Le CIO a affiché un intérêt clair pour les événements mixtes. C’est envisageable en boxe ?
Pourquoi pas. Les épreuves mixtes constituent une évolution intéressante dans le Mouvement olympique. La boxe jouit d’une longue tradition olympique et pour nous, il est important de ne pas apporter de changements symboliques, mais de veiller à ce que tout nouveau format protège véritablement les athlètes et respecte l’intégrité de la compétition. Cela dit, nous restons ouverts à l’innovation, à condition qu’elle s’appuie sur une évaluation appropriée de la faisabilité et de la sécurité, une consultation des athlètes et une mise en conformité avec les normes olympiques.
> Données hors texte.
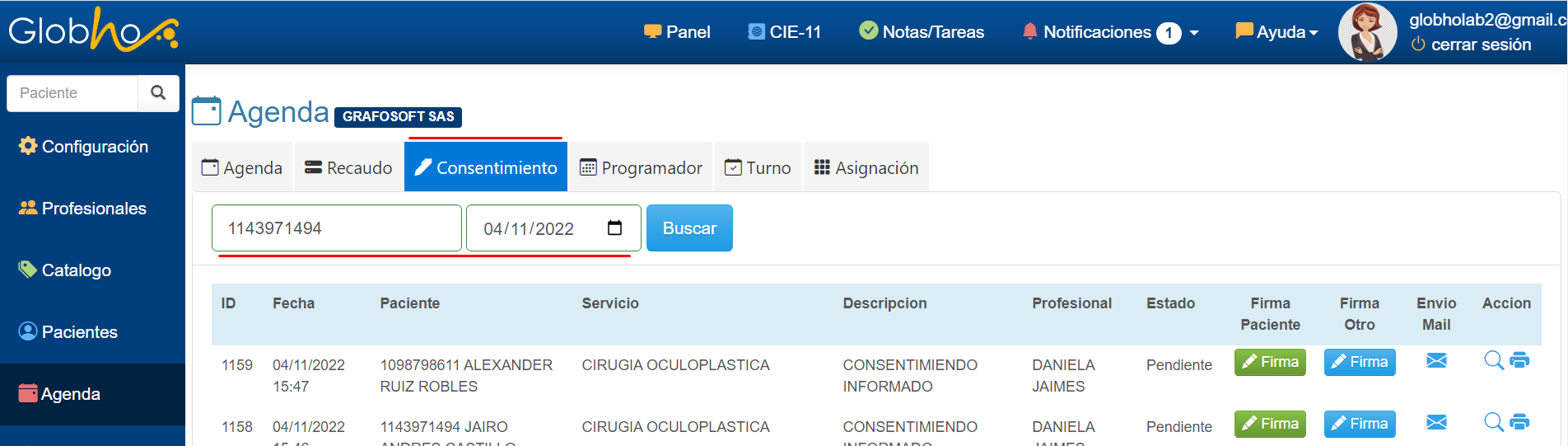The height and width of the screenshot is (446, 1568).
Task: Click the mail envelope icon for record 1159
Action: [x=1436, y=361]
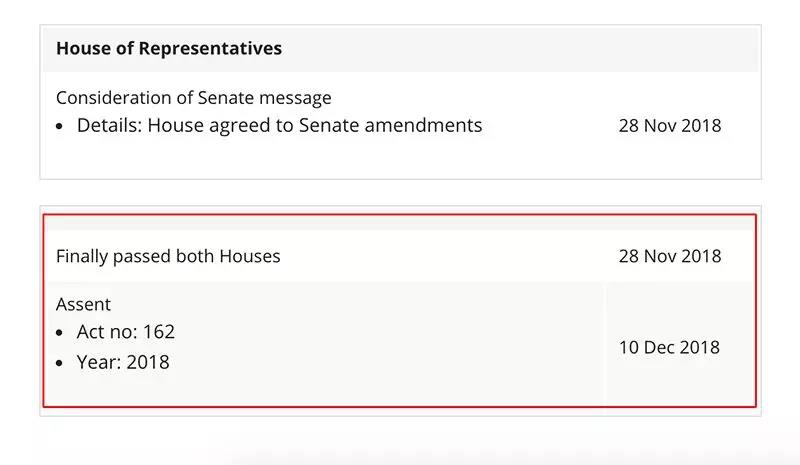Select the 'Act no' label
The width and height of the screenshot is (800, 465).
coord(107,332)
Si, à l’avenir, un tel concept peut renforcer l’inclusion et l’équité sans compromettre la sécurité, on l’étudiera.
Vous ressentez une pression liée au futur olympique de la boxe ?
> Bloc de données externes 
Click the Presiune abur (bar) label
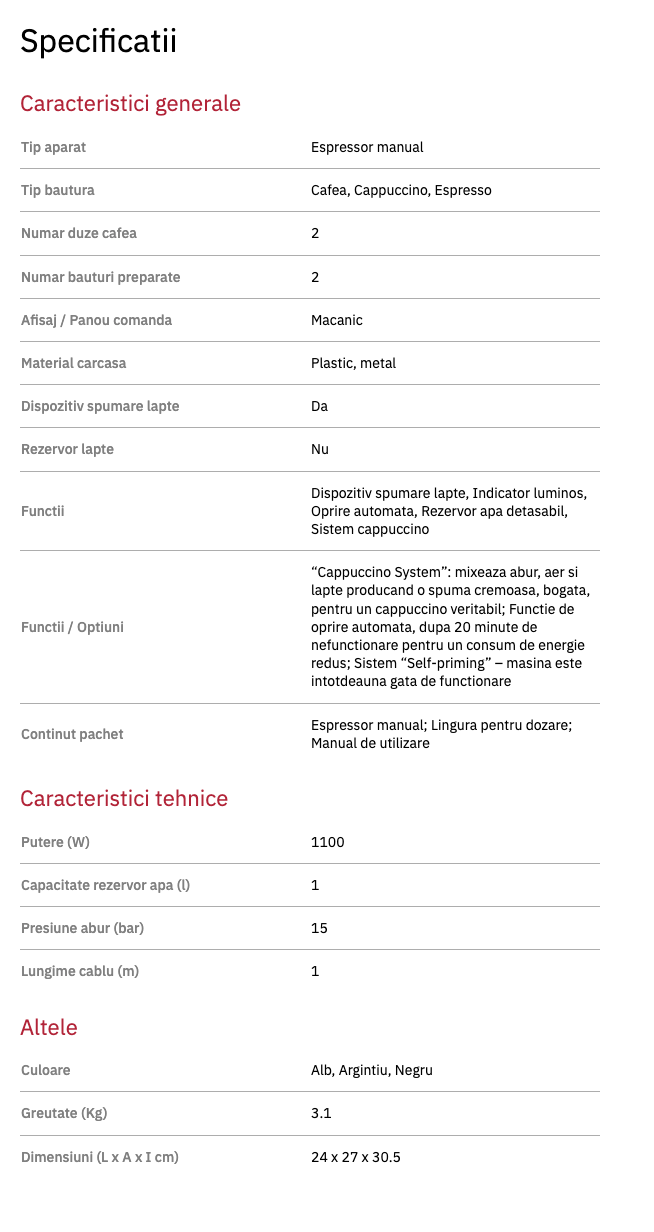This screenshot has height=1232, width=654. 82,928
Nous savons qu’il faut convaincre le CIO et pour ça, il faut présenter des résultats concrets. La boxe fait partie de l’histoire olympique depuis plus d’un siècle, elle reflète les valeurs fondamentales du mouvement olympique : courage, respect et discipline. Mais comme le rappelle souvent le CIO, aucun sport n’a sa place garantie. Chacun doit continuer à la mériter en protégeant les athlètes, en garantissant l’équilibre entre les genres et en fonctionnant de manière transparente. Pour la boxe, cela signifie faire preuve d’intégrité à tous les niveaux, de l’arbitrage à la gouvernance. Je suis convaincu que si nous respectons ces normes de manière cohérente, la boxe restera non seulement au programme olympique, mais renforcera également son rôle au sein de celui-ci.
Cette année, World Boxing a mis en place une politique de tests de genre, qui a posé certains problèmes pour une partie des athlètes. Quel regard portez-vous sur cette approche ?
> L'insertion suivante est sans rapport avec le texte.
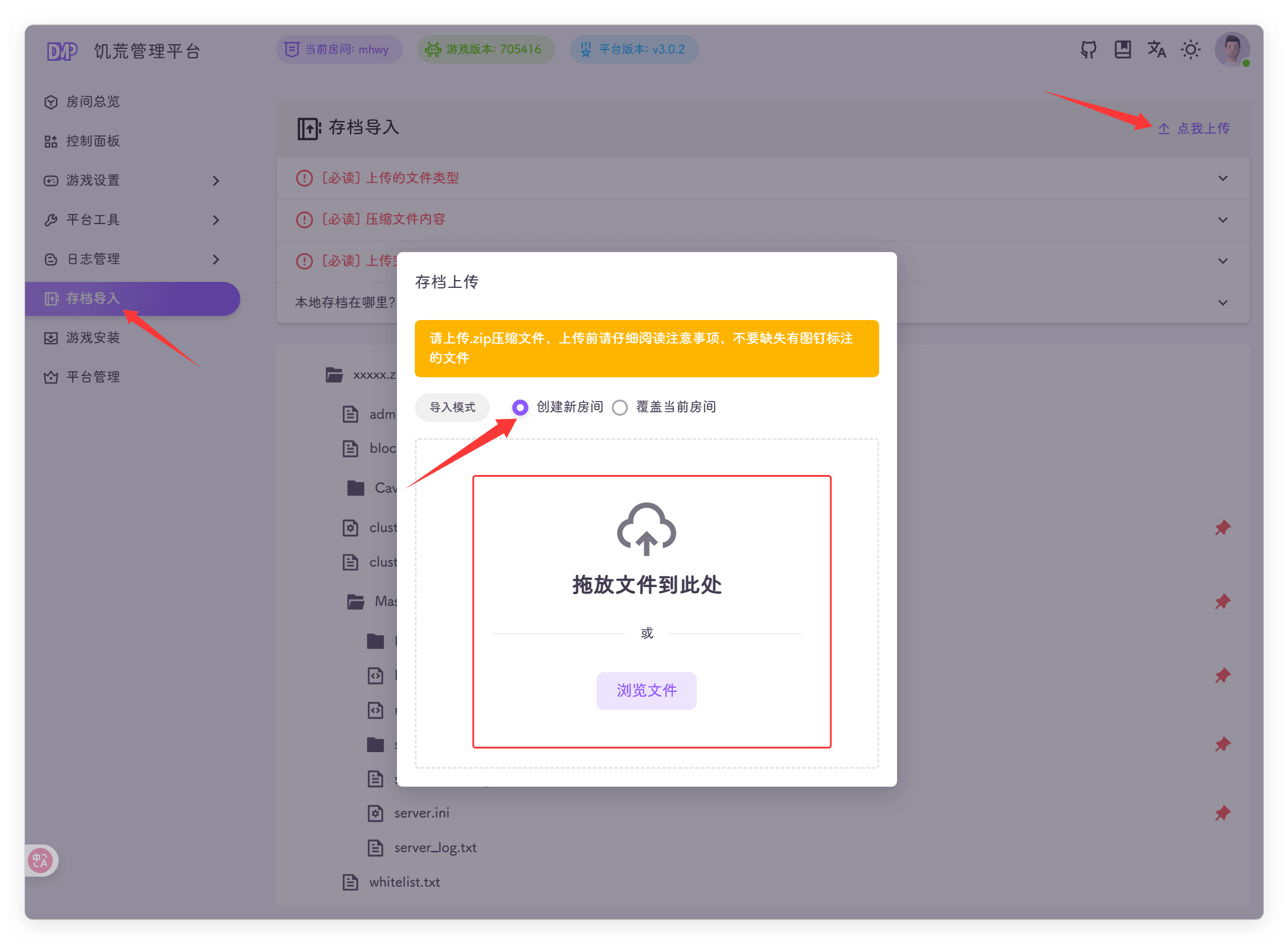Select the 覆盖当前房间 radio button
This screenshot has height=944, width=1288.
tap(620, 407)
Il s’agit d’un sujet très délicat, qui doit toujours être abordé avec respect, équité et responsabilité scientifique. La boxe est un sport de combat à contact direct, c’est pourquoi il est essentiel de disposer de critères d’éligibilité clairs et cohérents, avant tout pour protéger la sécurité, l’équité et le bien-être des athlètes sur le ring. World Boxing suit et continuera de suivre les directives du CIO, des commissions médicales et éthiques compétentes et des normes internationales en matière de droits de l’homme. La dignité et la vie privée de chaque athlète doivent être respectées à tout moment, et tout processus doit être traité individuellement, de manière confidentielle et conformément aux protocoles médicaux reconnus. Notre responsabilité est de veiller à ce que les critères de participation soient transparents, fondés sur des données scientifiques et appliqués de manière cohérente, afin que chaque athlète qui monte sur le ring puisse concourir en toute sécurité et dans des conditions équitables.